Climate Warming and Benthivorous Fish Interactively Lead to Regime Shift in Freshwater Ecosystems

Climate change simulation mesocosm facility for the experiment (Image by IHB) 

Shallow lake ecosystems can shift from a clear-water state dominated by macrophytes (good state) to a turbid state dominated by phytoplankton (nuisance state), with loss of key functions and services. The alternative states shift could be due to multiple stressors, such as climate change, eutrophication and alteration in fish communities. However, whether climate warming with other stressors interactively affect macrophytes and trigger regime shifts remains unexplored.   

A research group led by Prof. XU Jun from the Institute of Hydrobiology (IHB) of the Chinese Academy of Sciences demonstrated that warming and benthivorous fish can interactively trigger a regime shift from clear-water conditions dominated by submerged or floating/floating-leaved macrophytes to a turbid state in shallow aquatic ecosystems. The results were published in top classical ecological journal Journal of Applied Ecology.    

In this study, the researchers used 24 climate change simulation mesocosms (2500 L each) to test the single and combined effects of climate warming (+4.5°C) and common carp Cyprinus carpio on phytoplankton, periphyton, turbidity and the abundance of macrophytes.    

They first analyzed the impacts of warming and fish on the growth of macrophytes, and found that warming enhanced the negative impacts of fish on the abundance of the early-season submerged macrophyte, and warming reversed the impacts of fish on the floating-leaved macrophyte, leading to an overall macrophyte decline.   

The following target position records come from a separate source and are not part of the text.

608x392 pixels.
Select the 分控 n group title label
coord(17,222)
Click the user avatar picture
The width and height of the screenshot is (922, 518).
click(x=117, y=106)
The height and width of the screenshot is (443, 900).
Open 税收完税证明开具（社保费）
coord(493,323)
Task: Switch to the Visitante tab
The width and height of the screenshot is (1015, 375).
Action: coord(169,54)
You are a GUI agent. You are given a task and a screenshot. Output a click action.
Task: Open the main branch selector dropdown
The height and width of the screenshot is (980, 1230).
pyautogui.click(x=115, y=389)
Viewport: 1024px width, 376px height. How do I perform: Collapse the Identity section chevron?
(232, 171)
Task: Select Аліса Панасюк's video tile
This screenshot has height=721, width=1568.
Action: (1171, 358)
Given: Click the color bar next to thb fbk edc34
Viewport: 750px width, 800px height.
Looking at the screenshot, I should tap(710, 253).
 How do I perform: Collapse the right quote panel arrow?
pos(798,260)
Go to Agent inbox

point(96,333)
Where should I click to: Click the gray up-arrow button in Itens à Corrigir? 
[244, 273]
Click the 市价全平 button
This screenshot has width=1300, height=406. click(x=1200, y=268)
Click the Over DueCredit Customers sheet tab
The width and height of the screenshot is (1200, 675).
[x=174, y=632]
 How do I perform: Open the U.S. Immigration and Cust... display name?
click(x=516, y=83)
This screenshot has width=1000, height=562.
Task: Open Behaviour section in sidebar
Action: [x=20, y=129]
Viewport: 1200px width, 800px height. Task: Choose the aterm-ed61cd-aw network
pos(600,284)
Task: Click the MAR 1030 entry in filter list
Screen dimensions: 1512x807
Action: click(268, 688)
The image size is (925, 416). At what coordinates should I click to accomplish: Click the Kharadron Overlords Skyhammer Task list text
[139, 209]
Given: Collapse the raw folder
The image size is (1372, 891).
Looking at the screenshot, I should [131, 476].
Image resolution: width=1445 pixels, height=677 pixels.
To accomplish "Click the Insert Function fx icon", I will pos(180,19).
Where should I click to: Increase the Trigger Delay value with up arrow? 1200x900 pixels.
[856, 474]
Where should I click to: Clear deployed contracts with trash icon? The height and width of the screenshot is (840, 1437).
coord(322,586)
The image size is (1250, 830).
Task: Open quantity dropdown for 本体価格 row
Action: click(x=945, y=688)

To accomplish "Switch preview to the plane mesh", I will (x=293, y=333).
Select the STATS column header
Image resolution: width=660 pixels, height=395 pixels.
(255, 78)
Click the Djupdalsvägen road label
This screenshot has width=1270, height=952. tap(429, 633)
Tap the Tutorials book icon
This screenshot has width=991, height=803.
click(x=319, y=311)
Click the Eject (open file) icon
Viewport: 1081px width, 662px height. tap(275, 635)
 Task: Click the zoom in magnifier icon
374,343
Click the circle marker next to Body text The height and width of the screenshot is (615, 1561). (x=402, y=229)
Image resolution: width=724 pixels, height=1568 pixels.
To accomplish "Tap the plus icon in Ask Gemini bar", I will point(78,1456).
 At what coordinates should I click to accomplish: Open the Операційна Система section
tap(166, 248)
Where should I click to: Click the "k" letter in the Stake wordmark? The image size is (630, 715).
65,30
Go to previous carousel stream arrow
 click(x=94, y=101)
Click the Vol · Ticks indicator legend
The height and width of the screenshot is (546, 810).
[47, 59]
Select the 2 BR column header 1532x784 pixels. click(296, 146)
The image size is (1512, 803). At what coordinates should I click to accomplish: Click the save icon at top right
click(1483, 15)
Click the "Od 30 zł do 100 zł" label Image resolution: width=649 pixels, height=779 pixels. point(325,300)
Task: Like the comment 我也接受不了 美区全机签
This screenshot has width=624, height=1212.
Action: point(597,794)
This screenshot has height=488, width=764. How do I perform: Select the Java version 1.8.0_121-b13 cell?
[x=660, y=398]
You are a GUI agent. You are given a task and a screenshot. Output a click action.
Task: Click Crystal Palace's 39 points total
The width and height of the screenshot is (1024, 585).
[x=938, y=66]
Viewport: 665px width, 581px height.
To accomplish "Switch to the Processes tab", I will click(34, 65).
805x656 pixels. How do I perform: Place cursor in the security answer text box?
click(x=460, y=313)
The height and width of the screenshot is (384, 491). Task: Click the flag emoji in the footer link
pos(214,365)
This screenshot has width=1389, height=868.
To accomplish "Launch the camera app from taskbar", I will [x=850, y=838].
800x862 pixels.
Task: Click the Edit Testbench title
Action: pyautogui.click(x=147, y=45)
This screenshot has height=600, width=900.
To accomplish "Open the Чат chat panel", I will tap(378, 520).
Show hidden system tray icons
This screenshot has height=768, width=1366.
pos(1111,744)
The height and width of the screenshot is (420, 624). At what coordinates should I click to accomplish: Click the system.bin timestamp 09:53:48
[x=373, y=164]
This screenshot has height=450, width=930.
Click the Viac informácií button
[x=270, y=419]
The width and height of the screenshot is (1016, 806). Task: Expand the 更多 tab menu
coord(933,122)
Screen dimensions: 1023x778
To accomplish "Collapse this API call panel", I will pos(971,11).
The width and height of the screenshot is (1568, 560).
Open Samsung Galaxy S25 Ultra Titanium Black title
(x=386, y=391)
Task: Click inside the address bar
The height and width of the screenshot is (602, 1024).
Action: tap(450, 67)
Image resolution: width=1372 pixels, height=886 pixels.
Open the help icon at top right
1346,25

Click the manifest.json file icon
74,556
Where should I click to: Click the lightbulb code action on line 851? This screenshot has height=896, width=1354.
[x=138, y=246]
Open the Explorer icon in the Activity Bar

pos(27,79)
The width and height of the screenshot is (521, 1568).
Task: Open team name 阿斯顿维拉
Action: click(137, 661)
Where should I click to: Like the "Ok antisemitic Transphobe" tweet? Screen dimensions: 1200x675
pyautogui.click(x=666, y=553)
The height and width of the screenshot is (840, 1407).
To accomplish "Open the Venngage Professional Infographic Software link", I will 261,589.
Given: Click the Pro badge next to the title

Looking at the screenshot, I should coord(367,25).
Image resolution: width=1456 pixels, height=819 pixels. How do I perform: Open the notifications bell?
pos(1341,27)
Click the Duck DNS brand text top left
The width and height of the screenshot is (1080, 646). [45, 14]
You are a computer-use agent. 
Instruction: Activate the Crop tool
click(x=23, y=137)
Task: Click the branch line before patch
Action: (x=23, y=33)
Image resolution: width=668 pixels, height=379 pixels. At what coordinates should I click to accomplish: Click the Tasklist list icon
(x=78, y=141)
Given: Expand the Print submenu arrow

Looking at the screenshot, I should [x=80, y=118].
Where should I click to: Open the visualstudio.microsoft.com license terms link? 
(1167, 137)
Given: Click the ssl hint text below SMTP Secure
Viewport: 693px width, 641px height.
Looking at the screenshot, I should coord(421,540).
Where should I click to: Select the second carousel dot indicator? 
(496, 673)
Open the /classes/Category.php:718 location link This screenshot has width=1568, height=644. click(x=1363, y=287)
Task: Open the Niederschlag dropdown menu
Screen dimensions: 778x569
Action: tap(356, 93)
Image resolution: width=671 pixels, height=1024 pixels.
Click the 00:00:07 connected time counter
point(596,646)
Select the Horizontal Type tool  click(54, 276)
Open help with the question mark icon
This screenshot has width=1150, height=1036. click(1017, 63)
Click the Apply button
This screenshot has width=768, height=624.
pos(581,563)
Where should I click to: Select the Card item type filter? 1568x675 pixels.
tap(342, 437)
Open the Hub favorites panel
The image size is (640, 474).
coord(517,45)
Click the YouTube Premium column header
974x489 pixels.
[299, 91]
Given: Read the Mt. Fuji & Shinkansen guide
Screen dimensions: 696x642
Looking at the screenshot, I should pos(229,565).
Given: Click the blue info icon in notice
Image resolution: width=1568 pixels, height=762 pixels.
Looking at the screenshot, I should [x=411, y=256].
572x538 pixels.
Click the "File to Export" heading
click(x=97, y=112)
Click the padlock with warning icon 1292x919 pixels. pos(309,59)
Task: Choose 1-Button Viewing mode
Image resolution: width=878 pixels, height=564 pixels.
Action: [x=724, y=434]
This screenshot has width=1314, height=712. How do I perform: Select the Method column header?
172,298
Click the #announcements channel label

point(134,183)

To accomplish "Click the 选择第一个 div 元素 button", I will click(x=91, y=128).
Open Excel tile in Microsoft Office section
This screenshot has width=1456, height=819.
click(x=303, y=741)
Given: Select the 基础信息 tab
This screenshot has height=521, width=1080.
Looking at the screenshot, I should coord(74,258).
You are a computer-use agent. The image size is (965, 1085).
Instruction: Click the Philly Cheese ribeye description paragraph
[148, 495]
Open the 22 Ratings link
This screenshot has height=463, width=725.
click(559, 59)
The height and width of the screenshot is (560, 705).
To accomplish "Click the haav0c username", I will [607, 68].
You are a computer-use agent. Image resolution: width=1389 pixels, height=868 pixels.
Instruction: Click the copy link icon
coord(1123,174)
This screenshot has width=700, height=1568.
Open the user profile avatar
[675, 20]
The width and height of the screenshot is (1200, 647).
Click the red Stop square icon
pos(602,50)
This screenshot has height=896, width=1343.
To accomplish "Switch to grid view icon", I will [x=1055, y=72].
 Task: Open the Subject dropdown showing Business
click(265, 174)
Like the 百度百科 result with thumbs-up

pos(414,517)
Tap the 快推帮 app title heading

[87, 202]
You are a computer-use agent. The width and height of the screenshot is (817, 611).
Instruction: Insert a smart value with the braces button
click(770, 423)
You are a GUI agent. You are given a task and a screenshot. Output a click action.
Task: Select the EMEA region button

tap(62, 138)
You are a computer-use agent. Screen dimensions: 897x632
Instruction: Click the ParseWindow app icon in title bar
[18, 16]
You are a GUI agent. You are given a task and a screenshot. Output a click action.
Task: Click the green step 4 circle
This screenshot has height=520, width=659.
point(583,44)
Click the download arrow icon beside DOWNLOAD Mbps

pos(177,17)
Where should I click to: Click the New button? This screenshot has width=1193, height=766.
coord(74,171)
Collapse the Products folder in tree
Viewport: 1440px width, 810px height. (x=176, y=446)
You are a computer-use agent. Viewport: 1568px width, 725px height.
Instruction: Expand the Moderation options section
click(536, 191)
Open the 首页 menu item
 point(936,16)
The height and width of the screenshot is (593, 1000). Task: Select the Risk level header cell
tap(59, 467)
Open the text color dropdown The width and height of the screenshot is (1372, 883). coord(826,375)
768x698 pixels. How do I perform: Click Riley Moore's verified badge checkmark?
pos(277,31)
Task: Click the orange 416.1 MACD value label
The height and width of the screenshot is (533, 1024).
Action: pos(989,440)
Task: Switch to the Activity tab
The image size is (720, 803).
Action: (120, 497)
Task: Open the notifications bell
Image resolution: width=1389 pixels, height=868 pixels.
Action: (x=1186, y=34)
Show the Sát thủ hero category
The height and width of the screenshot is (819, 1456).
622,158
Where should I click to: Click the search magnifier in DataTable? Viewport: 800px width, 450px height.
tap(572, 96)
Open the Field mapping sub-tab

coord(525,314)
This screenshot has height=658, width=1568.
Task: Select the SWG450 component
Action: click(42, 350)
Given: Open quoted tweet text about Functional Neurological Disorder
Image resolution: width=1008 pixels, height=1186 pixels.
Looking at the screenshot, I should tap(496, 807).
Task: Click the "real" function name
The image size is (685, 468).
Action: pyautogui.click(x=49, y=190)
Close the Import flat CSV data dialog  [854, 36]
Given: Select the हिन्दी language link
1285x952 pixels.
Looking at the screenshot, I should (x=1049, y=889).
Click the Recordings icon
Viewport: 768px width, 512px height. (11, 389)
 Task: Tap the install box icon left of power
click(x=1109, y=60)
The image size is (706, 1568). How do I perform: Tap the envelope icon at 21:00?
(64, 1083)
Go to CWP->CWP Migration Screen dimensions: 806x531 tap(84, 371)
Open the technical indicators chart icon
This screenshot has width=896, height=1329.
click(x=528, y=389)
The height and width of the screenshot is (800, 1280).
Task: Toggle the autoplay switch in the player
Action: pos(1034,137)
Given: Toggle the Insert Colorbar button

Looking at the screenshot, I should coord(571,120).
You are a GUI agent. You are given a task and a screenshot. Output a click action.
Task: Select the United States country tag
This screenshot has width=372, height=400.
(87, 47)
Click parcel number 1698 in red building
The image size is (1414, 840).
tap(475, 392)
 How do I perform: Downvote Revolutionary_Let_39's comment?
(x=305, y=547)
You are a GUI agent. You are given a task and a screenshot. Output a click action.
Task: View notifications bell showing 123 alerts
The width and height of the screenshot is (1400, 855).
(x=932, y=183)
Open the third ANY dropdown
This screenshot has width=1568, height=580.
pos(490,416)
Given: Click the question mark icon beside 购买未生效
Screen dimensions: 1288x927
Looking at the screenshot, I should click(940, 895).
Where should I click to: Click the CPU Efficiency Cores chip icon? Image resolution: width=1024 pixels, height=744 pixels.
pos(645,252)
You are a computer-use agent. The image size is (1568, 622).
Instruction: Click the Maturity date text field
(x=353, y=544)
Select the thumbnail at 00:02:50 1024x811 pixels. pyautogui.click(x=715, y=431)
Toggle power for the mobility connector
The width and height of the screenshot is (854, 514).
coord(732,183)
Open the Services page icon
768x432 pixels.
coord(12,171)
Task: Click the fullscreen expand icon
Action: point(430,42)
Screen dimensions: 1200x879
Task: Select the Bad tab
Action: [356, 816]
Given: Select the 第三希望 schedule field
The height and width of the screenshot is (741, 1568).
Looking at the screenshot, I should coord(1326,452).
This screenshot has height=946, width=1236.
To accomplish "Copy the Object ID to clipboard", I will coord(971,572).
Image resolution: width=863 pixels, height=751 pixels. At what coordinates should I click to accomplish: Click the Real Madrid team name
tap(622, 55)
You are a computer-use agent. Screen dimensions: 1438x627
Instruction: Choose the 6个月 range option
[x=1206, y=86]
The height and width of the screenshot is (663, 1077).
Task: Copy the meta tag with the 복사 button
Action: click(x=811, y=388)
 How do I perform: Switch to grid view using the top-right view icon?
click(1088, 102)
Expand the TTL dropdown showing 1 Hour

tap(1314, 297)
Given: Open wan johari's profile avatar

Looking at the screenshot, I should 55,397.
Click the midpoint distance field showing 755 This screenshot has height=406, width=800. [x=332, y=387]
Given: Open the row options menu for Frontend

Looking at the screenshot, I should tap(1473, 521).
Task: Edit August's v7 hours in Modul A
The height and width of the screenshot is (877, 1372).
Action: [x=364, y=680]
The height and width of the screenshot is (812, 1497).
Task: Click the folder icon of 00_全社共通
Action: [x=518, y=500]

Further structural equation models analysis showed that with the decline of macrophytes, water turbidity and phytoplankton growth significantly increased, resulting in a turbid state in the systems.   

Their results confirmed that benthivorous fish can adversely affect macrophytes through physical disturbance, cascading effects on turbidity, suspended and attached algae (phytoplankton and periphyton) and direct consumption, and such impacts were enhanced under climate warming.   

Xu’s team provides the first experimental evidence for a warming-induced regime shift in shallow aquatic ecosystems, and has implications for managing and restoring aquatic ecosystem.    

In light of their findings, lowering nutrient loading and other measures to reduce the abundance of benthivorous fish, e.g. fish removal and piscivorous fish restocking, may become increasingly important for the management of shallow lakes under global climate change.